What’s American and Envied by France?

[T]here’s one area in which France would love to emulate that place across the Atlantic — the ability to foster small businesses and turn them into big ones.

It’s not exactly haute culture, but these days this is a vital topic here in France, where the unemployment rate has been stuck between 9 and 10 percent for a quarter of a century and where not a single enterprise founded here in the past 40 years has managed to break into the ranks of the 25 biggest French companies. By comparison, 19 of today’s 25 largest U.S. companies didn’t exist four decades ago. That’s why France is looking to the United States for lessons. And it’s why it was meant as a compliment when the French media dubbed the former finance minister, newly appointed interior minister and potential president Nicolas Sarkozy “the American.”

Predictably, policy proposals revolve around government activities:

The first initiative has been to promote the idea of clusters, or what are called “competitive poles” here. The state plans to allocate nearly $1 billion over the next three years to about 20 regional projects, ranging from biotechnology to communication, from energy-related projects to nanotechnology ventures.[…]

The French government is also creating a National Research Agency, which will be granted $2.4 billion over the next three years. The goal is to finance projects, private or public, based on evaluation by international peers. It seeks to replicate the “bottom up” approach of the National Science Foundation in the United States.[…]

Chirac’s government has opened yet another front. The purpose: to enhance French competitiveness through large-scale industrial programs, like those used to promote Airbus, the French space program and the French nuclear industry.[…]

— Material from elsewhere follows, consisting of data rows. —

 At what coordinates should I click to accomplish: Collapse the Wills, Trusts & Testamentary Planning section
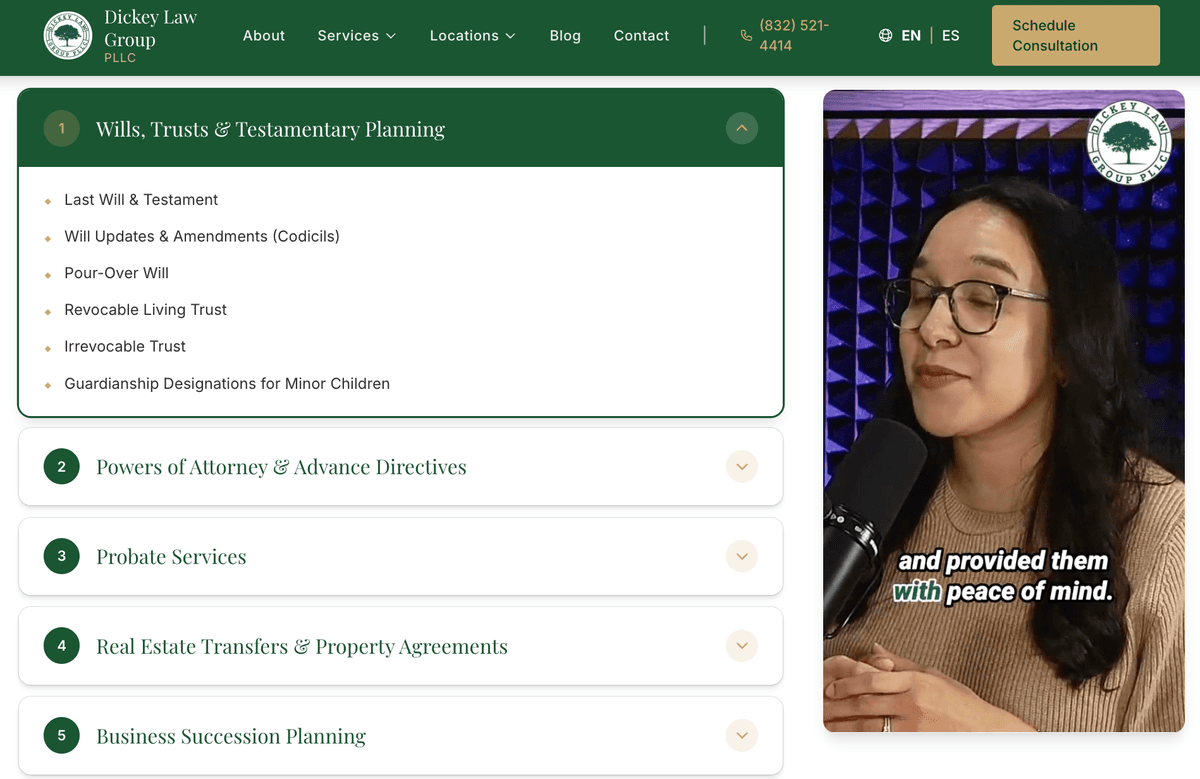742,128
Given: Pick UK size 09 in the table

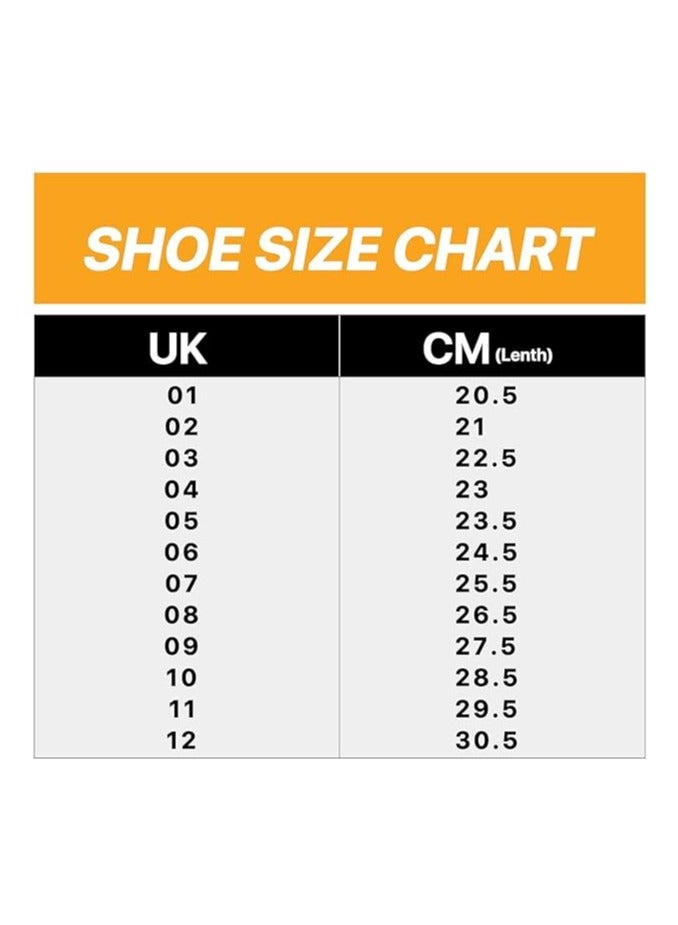Looking at the screenshot, I should pyautogui.click(x=183, y=647).
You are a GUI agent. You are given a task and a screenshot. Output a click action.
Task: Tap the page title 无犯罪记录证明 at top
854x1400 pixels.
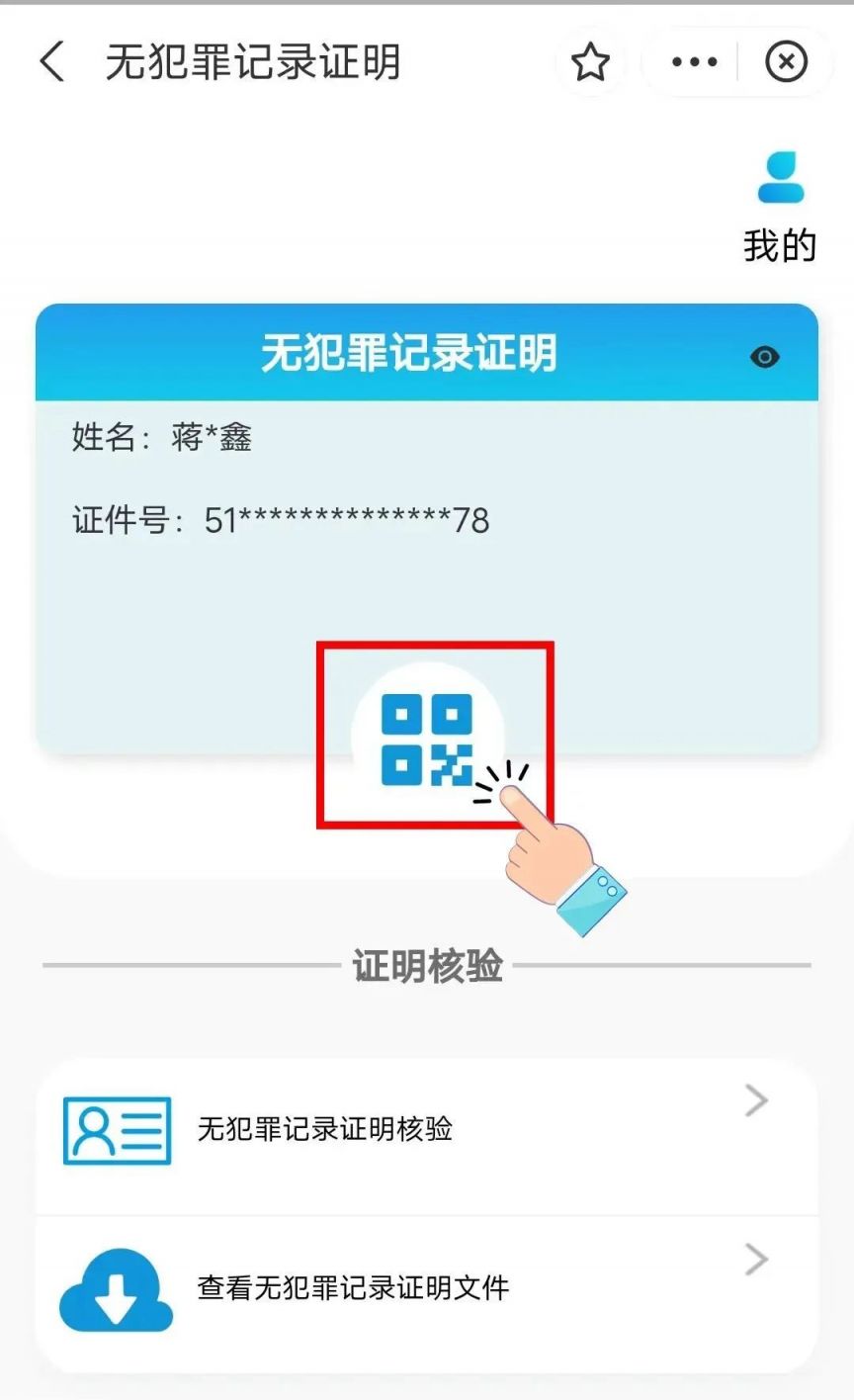tap(253, 62)
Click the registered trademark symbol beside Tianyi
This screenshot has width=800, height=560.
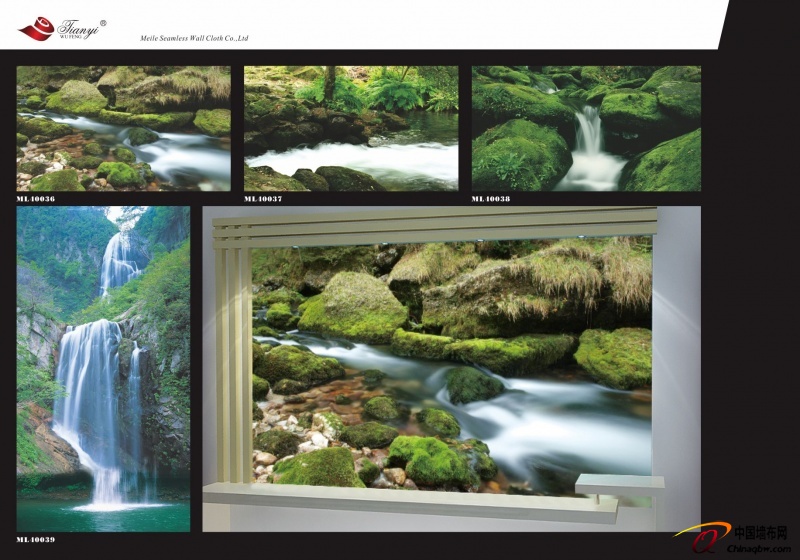[x=102, y=22]
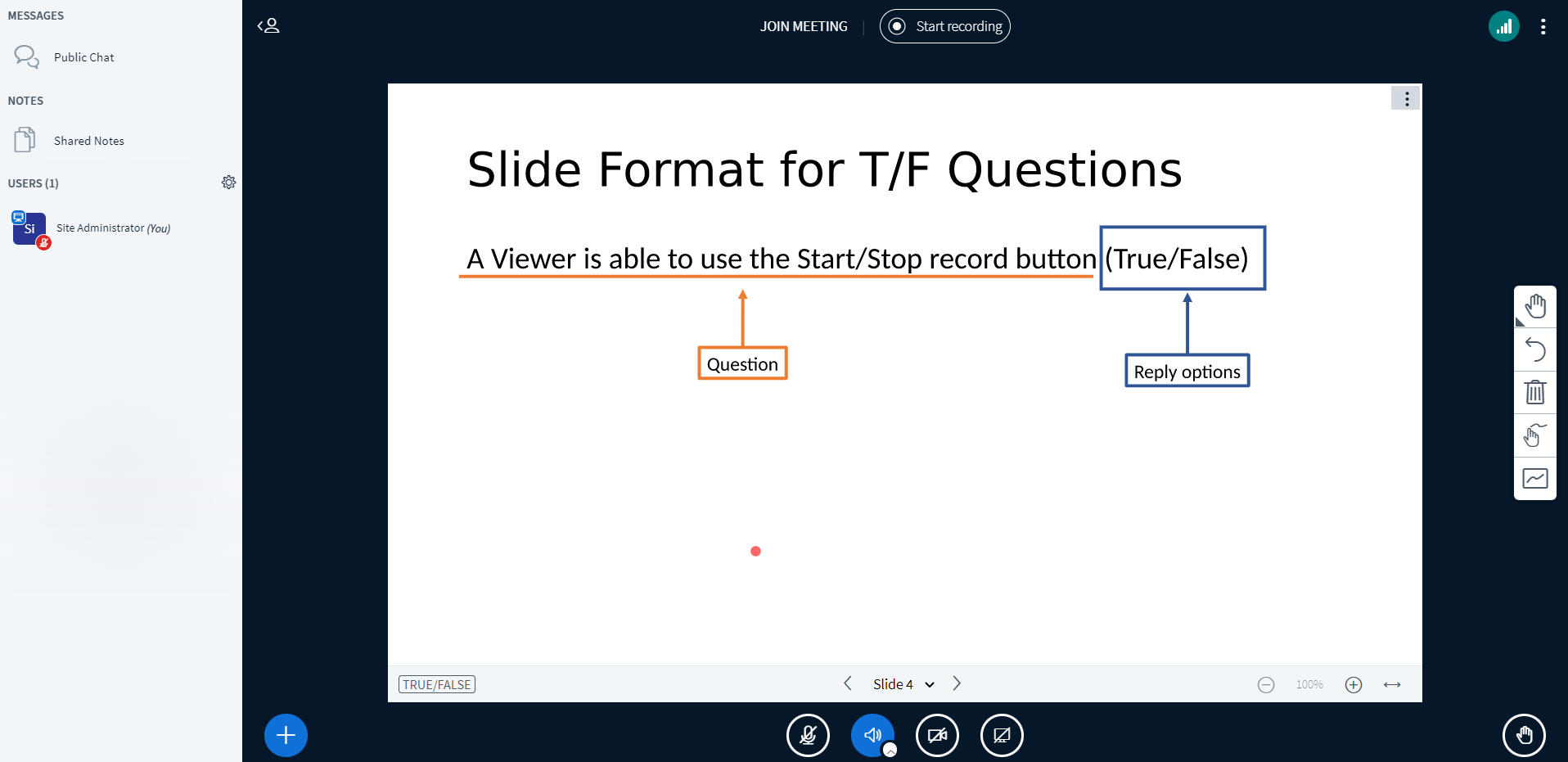Select the Pan hand whiteboard tool

[x=1534, y=307]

The last initiative designed to break France’s economic stagnation is to set up a Small Business Administration à la française.[…]

But there’s hope for our friends:

French firms are also hobbled by rigid labor rules and a lack of flexibility that discourages innovation. And businesses are loath to add employees because it’s expensive. According to the Organization of Economic Cooperation and Development (OECD), taxes here make up 48 percent of the cost to businesses of paying the average production worker. Among OECD nations, only Germany and Belgium impose higher payroll-related taxes. In the United States, taxes on the average production worker account for only 29 percent of labor costs. For a fraction of the amount paid to unemployed workers, who receive 54 percent of their previous pay for up to two years, the French government could provide incentives for employers by easing taxes on new hires.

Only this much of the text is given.